Monday, August 30, 2010

Better to Have Loved

Alfred Tennyson once said “'Tis better to have loved and lost, Than never to have loved at all.”, we’ve all heard this, and I’ve always stood by it. Whenever someone that I have some form of profound connection with has walked out of my life or I’ve done the walking, I’ve never known myself to take any of it very well at all. I often go through every emotional reaction in the psychiatric handbook, however, one that I amazingly manage to skip, perhaps not at first, but later on down the road, is regret. I’ve had more social blunders than the amount of times Letterman makes a bad joke on a single run of his show, but despite the inconveniences and the pain those blunders have roused, there isn’t one thing I would change about what has happened in my past.

I won’t dance around it, with everything that has happened, I was left with a bitterness that made it difficult for me to recognise myself when I would look in the mirror; I was left with a rage that made me say and do things that, yes, on the topic of reactions, I do have deep, deep contrition for, and some nights, that rage and that bitter person do have a habit of stealing a few minutes away, but in the times that they don’t, it’s because I find an appreciation that is far greater in worth than the worth that any anger and remorse can collect. Sometimes I just think back and, bar the issues and all the bullshit, I appreciate the fact that I once had those friends, those good times, the jokes and, for the most part, the love. I may get mad and I may say horrible things, but never have I wanted to turn back the clock and eliminate an entire person from my memory simply on a bad ending – the way I see it is, the severity of your feelings following a friendship going belly-up is indicative of how much that connection meant to you, wanting to erase it based on that severity would be nothing but a great injustice to yourself on your own part.

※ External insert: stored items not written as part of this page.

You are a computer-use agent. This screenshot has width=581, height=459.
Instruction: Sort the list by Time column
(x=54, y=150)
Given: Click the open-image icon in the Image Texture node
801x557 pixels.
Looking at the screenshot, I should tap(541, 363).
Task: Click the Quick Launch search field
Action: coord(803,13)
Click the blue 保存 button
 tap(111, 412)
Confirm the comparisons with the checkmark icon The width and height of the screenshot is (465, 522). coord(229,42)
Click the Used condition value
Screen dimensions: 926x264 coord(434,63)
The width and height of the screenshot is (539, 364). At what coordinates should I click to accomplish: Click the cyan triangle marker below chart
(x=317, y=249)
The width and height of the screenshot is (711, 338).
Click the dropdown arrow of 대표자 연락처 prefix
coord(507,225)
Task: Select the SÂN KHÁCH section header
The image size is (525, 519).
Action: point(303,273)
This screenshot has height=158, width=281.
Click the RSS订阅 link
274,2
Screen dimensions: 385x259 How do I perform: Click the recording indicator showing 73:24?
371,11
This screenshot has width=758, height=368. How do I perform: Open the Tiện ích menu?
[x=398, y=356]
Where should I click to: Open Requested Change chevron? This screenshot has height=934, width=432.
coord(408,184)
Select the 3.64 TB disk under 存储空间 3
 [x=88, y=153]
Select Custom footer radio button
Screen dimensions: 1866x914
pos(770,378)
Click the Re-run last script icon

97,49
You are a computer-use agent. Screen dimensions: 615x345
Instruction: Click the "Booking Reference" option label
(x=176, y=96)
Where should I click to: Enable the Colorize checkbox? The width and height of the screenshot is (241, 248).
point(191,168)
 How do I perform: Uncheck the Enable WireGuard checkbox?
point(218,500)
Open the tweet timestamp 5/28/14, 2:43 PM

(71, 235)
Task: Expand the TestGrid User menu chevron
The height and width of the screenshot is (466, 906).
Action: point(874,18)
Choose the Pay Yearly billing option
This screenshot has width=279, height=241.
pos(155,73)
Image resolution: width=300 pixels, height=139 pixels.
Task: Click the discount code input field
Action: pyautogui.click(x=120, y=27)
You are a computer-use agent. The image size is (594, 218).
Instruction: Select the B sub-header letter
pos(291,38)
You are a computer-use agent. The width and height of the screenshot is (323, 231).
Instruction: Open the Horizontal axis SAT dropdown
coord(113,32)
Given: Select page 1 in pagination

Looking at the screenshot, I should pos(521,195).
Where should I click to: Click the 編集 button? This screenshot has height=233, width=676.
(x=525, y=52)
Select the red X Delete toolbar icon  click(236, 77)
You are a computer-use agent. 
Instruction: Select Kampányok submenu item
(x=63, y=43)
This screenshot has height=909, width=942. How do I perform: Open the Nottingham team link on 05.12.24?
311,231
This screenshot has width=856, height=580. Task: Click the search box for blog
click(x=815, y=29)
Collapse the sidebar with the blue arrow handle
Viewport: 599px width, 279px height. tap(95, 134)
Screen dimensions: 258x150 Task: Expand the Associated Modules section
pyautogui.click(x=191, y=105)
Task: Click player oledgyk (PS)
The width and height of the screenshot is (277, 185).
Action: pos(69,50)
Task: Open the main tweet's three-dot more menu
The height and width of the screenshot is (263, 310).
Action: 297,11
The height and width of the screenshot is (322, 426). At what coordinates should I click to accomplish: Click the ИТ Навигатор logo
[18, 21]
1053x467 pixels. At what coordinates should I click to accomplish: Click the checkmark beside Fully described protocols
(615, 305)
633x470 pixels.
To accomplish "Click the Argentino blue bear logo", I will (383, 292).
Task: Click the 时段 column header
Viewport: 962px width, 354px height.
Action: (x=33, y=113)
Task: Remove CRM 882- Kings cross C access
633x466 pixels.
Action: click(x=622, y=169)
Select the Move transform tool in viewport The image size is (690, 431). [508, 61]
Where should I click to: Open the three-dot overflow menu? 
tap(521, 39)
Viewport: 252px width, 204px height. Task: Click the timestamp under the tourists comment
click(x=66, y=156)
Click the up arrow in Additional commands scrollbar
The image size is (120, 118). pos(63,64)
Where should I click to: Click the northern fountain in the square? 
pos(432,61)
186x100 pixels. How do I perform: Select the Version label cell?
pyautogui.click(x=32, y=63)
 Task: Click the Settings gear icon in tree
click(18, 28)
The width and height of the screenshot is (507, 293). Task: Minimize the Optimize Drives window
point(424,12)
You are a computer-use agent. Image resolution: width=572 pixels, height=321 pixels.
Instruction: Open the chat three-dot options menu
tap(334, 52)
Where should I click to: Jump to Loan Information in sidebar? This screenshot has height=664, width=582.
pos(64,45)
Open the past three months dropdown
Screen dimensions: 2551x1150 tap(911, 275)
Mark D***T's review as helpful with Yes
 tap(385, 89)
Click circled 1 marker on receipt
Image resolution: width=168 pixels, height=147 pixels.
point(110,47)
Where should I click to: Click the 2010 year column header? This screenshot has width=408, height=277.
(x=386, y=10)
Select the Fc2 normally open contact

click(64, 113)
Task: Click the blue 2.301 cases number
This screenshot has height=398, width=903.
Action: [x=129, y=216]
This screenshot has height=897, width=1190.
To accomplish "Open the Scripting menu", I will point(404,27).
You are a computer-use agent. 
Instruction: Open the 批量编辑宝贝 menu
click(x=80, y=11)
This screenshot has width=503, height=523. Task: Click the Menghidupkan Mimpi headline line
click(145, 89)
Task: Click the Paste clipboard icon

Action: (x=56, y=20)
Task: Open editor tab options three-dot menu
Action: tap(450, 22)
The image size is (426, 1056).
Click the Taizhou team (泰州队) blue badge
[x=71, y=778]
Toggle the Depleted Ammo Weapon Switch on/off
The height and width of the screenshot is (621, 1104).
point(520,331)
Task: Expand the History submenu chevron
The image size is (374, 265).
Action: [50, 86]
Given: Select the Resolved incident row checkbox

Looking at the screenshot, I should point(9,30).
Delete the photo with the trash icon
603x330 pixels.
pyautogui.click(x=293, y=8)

I have a friend that loves a guy, and I don’t say that loosely, the only problem is that they are no longer together. She says that she wants to forget him; that she wishes that the whole thing never happened, in fact, she opposes the above quote, but I don’t share that emotion at all. I’ve pondered ‘what-if’s, but like that quote, I’d rather be heartbroken for years than to have been spared love; I’d rather love a girl that hardly notices me than not to feel love for her at all. Friendships, relationships – even the ugly ones had a beautiful period, and that period of bliss, joy, comfort, invigoration, infatuation and whatever other emotion you had felt, it’s out of love and that’s a gift, and I don’t see how anything would make somebody want to give that gift back.

1 comment:

  1. Hi! I found your blog through my good friend Michelle Loreto's blog. Thoroughly enjoyed this blog entry of yours, your stance on relationships is pretty much mine in a nutshell.
    I found that these wonderfully articulated sentences particularly resonated with me:

    'I’d rather be heartbroken for years than to have been spared love; I’d rather love a girl that hardly notices me than not to feel love for her at all. Friendships, relationships – even the ugly ones had a beautiful period, and that period of bliss, joy, comfort, invigoration, infatuation and whatever other emotion you had felt, it’s out of love and that’s a gift, and I don’t see how anything would make somebody want to give that gift back.'-Damn straight.

    Keep up the great work. :) Link to my blog if you're interested :) http://angryasianpygmy.blogspot.com/

    Mia.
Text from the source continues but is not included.